■ WHAT IS REQUIRED ■
Repeat the lines verbatim from the line with "The image size" up to and including the line with "coord(16,113)".

■ PROVIDED INFORMATION ■
▬▬▬▬▬▬

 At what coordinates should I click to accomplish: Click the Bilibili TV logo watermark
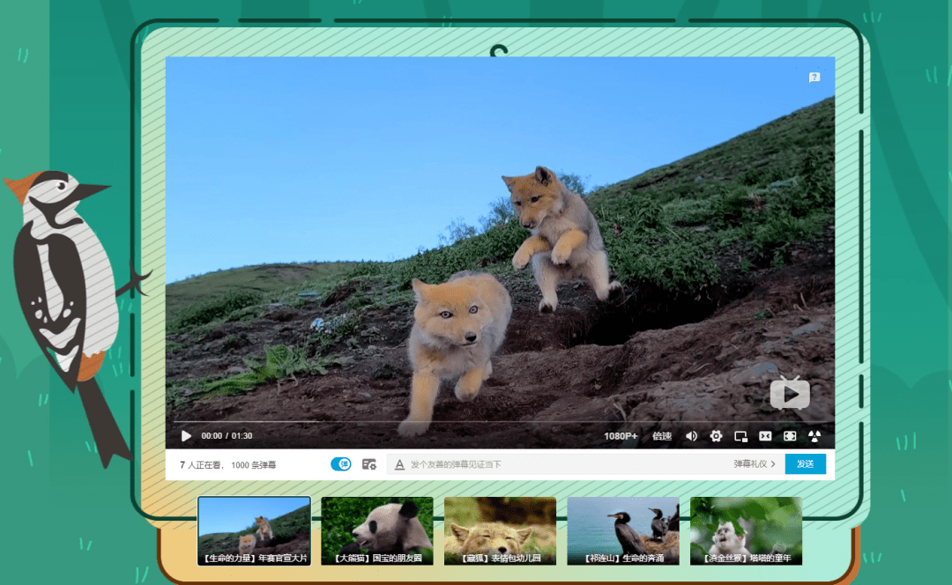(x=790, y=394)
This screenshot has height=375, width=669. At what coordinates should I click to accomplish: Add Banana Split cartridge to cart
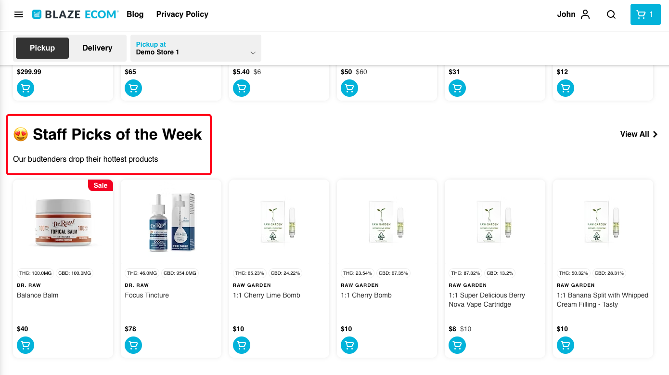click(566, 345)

▬▬▬▬▬▬

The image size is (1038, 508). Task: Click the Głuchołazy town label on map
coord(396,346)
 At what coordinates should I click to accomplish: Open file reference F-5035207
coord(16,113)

▬▬▬▬▬▬

■ ANSWER TO THIS PROBLEM ■
The image size is (1038, 508). Task: Click the Głuchołazy town label on map
coord(396,346)
 At what coordinates should I click to accomplish: Open file reference F-5035207
coord(16,113)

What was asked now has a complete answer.